If there is one lasting message from the past year, it is that the days of silent suffering are over for the millions of Americans who continue to face a daily struggle to survive while Wall Street high rollers have yet to be called to account for ruining our economy.
The Occupy movement has transformed the status quo, and built an experienced army of activists who will be heard from again and again.
Similarly America’s nurses who spent much of 2011 helping to revive the call for meaningful action against Wall Street to demand restitution for the economic ruin are planning a year long campaign to continue to press for real reform.
We’re starting with the premiere of a new video ad, “A Nightmare on Wall Street,” which depicts an imagined encounter between a Wall Street banker and the victims of financial misdeed and the government’s too-big-to-fail policies—carried out at the expense of Main Street’s small businesses, students, unemployed and elderly.
It’s a fictional nightmare for the banker juxtaposed against an every day nightmare for the tens of millions of families enduring job loss, priced out of needed healthcare and educational opportunity, facing the loss of their home, and staring at a bleak and uncertain future, all while the 1 percent continue to enjoy their 50-foot yachts, corporate jets, and vacation homes.
With the video, we have a message for Wall Street. It’s time to pay back for the damage you have wrought.
A just released research brief from prominent University of Massachusetts Amherst economists Robert Pollin and James Heintz documents that a robust tax on Wall Street transactions would raise far more revenue – as much as 17 times as much.
Focusing on stocks alone as taxable entities, that study says up to $150 billion could be raised every year from a tax of just 50 cents on every $100 of stock trades. By extending that forumula to other financial instruments, including bonds, derivatives, currencies, could harvest up to $350 billion every year to help reframe the economy and heal America.
Many world markets already have such a financial transaction tax. The European Union is widely expected to pass a continent wide FTT this year. France and Germany are among those pushing for the EU to quickly move to adopt it
with France suggesting it may adopt it alone, if needed, to set the example for others.
With the help of nurses – who held protests last year on Wall Street, outside the White House and Treasury Department, at dozens of Congressional offices, brought the message into Occupy protests coast to coast, and joined with international labor, environmental and non-government organizations to press the issue at the G-20 summit of world leaders in France, it’s on the agenda again in the U.S.
Don’t be misled by temporary blips in jobs numbers – this crisis is real and enduring.
With 18.5 million vacant homes and foreclosures apace, 3.5 million homeless and one in two Americans at or near poverty, America’s nurses are sounding an on-line alarm.
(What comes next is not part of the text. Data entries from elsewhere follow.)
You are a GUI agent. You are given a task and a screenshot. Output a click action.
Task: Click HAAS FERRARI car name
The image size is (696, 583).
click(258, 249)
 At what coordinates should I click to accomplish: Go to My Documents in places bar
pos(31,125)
Without a commitment to substantial new revenue, this appalling demise will continue with grievous consequences. In their hospitals and communities, America’s registered nurses are seeing the very tangible results of an America engulfed in poverty and insecurity—stress-related illnesses, mental and emotional collapse, suicide.
The nurses are not alone. In a recent national survey, 85% of primary care physicians and pediatricians identified “low household income” as a negative effect on health in more than half their patients. “Low access to adequate health insurance” measured the same.
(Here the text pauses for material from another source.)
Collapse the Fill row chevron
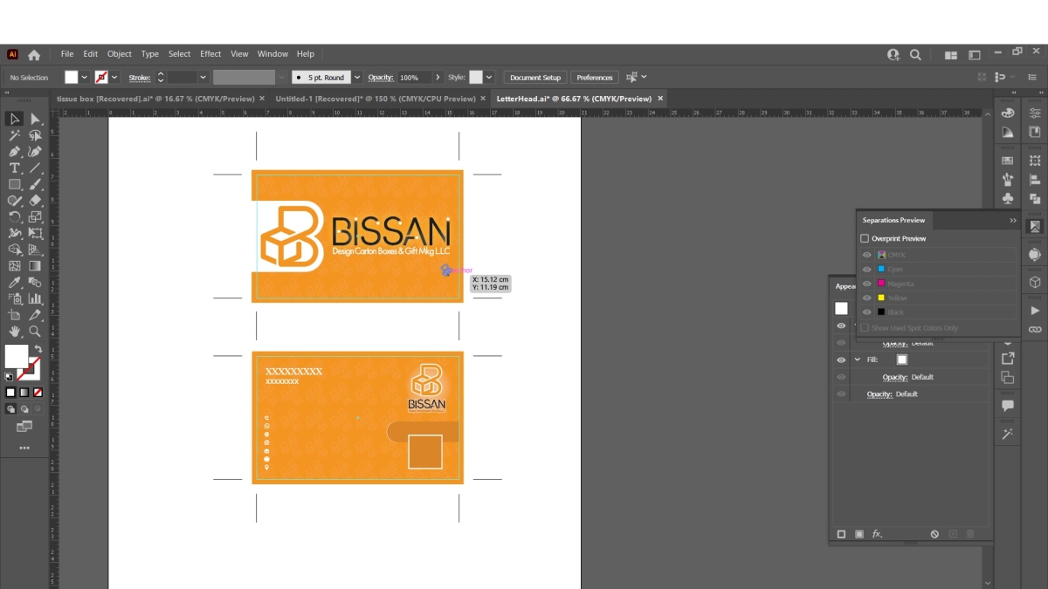click(858, 360)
Yet, the 1% grow richer. Their average annual household income is more than $1.5 million and average net worth in the tens of millions.
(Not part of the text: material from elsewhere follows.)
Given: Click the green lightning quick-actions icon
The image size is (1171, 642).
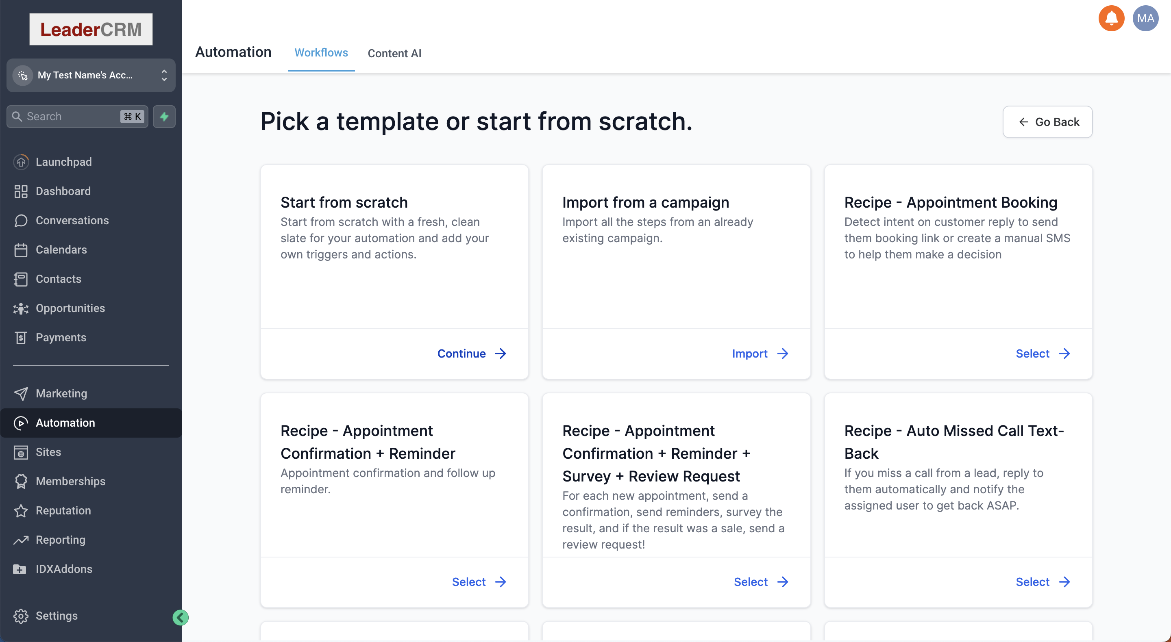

Compensation pools at the seven biggest U.S. banks totaled $156 billion in 2011, a 3.7% increase over the previous year’s record-breaking number. The time is now: taxing Wall Street transactions is the starting point for a national recovery.
Pre-tax corporate profits rose to a record $1.97 trillion in the third quarter of 2011, yet corporations continue to fail to pay their fair share. As
recently reported at thinkprogress.org, 30 major corporations paid no corporate income tax over the last three years, while making $160 billion in profits.
In addition to the ad, National Nurses United (NNU) has revamped an innovative website www.ProtestInTheUSA.org to help provide information for the movement of the 99 percent.
Visitors to the site are asked to sign a Petition to Support a real Financial Transaction Tax on Wall Street and to upload details and videos about protests in which they are involved.
Let’s bring an end to the American nightmare, and genuinely restore the American dream.